San Diego’s Qualcomm (NASDAQ: QCOM) says it’s rolling out the first wireless electric vehicle charging trials next year in London—just two days after the mobile giant said it acquired HaloIPT, a London startup developing the wireless charging technology.

In a statement today, Qualcomm says it is collaborating with the UK government, as well as the Mayor of London’s office and Transport for London to deliver the trial.

As many as 50 specially modified electric vehicles (EVs) will take part in the trial, including electric taxis, according to a news report from London.

In the United States, San Francisco-based Ecotality has been installing 15,000 charging in 16 cities throughout California, Oregon, Washington, Arizona, Tennessee, Texas, and the District of Columbia. But these are plug-in charging stations.
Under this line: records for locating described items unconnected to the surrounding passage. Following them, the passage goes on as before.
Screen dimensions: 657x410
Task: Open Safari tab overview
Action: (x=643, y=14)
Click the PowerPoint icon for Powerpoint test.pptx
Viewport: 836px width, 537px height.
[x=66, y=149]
The Qualcomm trial in London, however, uses technology that charges an EV without plugging in any power cords. Inductive power transfer is a wireless technology that transmits energy from an electromagnet in a plate on the ground to a receiver in the EV. The British program calls for installing wireless inductive power transfer plates throughout London’s Tech City.

The process is a breeze for motorists. The driver simply parks the EV over the plate, and the system automatically aligns itself to transfer power across the gap, from the ground to the EV. In the statement from Qualcomm, Prime Minister David Cameron says, “Creative, high-tech advances such as this are extremely important as we work to rebalance our economy, and the decision to trial this at Tech City shows confidence in the UK as an ideal place for innovation and investment.”